The other thing I like about the new regime is that it didn't immediately make a big-name free agent quarterback of running back or wide receiver its first priority when it came to spending big bucks.
Instead, on the same day the team allowed veteran Kelly Holomb to leave via free agency, the Browns signed veteran cornerback Gary Baxter to a $30 million contract. Is Baxter worth that kind of money? I don't know. The reality of matter is that probably no one is worth that much.
But Savage has a lot more first-hand knowledge of Baxter than most anyone else, having been with him in Baltimore for the past few years. The departure of Anthony Henry to the Cowboys made cornerback a priority. Again, plaudits go out for filling a key hole on the defense.

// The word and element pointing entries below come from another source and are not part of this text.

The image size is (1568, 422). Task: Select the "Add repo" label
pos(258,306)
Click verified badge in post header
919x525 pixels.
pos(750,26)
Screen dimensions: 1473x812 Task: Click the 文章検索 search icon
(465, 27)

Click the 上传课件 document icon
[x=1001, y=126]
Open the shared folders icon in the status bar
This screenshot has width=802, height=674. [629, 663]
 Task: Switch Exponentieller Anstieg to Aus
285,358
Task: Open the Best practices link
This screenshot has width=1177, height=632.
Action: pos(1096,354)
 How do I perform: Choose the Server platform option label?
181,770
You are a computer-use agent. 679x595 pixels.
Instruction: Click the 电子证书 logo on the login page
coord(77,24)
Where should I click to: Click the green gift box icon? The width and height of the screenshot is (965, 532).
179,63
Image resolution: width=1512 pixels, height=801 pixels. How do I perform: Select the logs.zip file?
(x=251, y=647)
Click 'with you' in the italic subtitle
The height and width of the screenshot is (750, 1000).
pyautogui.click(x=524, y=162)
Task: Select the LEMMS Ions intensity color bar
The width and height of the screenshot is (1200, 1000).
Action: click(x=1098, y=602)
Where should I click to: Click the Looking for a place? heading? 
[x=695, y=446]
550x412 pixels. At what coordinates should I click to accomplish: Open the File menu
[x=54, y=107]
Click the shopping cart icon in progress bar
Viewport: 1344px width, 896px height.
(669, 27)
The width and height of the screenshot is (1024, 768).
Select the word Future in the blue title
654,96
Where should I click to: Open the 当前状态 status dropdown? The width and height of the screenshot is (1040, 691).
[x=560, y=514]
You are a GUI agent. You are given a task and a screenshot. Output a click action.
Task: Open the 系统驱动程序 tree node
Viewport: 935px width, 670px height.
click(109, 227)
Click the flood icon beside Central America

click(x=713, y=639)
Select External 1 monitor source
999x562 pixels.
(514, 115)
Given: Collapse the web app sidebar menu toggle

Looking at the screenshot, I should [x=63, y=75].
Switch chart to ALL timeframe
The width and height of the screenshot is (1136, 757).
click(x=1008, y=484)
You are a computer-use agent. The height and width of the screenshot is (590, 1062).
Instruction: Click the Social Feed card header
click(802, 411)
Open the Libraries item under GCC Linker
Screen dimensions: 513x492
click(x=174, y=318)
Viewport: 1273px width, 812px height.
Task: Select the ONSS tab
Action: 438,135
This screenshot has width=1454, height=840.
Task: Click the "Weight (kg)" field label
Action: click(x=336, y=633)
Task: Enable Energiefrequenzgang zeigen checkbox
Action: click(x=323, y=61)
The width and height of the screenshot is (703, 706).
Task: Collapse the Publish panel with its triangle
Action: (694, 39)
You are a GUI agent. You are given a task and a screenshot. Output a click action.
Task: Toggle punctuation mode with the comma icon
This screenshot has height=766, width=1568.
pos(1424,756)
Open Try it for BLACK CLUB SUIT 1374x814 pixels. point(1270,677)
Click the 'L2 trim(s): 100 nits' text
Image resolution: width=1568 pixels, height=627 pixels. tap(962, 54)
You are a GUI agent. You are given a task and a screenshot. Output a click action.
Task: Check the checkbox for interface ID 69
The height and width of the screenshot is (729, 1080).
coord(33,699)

But the new regime isn't without fault.
I didn't like reading the comment made by Holcomb about Savage and Crennel after signing with the Bills. He indicated he wasn't certain he could "trust" the Browns' decision-makers, thus leading to his taking less money to play for Buffalo.
Holcomb, who wanted to be No. 1, obviously knew the Browns were interested in acquiring Dilfer from the Seahawks. He also knew that they weren't going to bring Dilfer in to be his caddy.
Thus, he packed his bags and shuffled off the Buffalo.
But the comment that was most disturbing came from free agent cornerback Lewis Sanders, who was all set to sign with the Browns, but then made an 11th-hour switch to Dallas.
"I know I was taken advantage of," Sanders said. "And the communication on their end, I feel, wasn't real professional."
The Browns had made Sanders an offer, then backed away from the deal when Baxter was signed.
Savage's response: "All's fair in love, war and free agency."
That might be true, but those are things best said behind closed doors.
Savage also showed a bit of immaturity for taking the media to task for playing up the departure of Holcomb over the arrival Baxter. He said there was no comparison in the salaries of the two players and, as a $30 million man, Baxter deserved the spotlight.
Maybe he was right. Maybe the media did make a much bigger deal out of Holcomb leaving than was merited.
But Savage has to learn that you don't make public your opinion of how the media is doing its job. You don't say things that will be heard and read by Browns diehards everywhere. You don't alienate the people with whom you are going to have to work on an almost-daily basis.
A few years ago, then-director of football operations Dwight Clark was upset about something the Cleveland Plain Dealer's Tony Grossi had written. To get his message across, Clark went into the media room when no one was around and wrote a note on the chalk board to Grossi, ripping him for the story.
Clark got his message across, but he lost a great deal of respect from writers and broadcasters in the process. He should have confronted Grossi one-on-one and stated his displeasure.
Likewise for Savage; confront the media that "overplayed" Holcomb's departure and point out why they were wrong. But don't embarrass anyone in front of their peers.
Hopefully, he will have learned a valuable lesson in how to handle the media. And, hopefully, he will learn from his early mistakes in dealing with his players.
His signing of a couple of veteran offensive guards makes it much easier to accept his early blunders.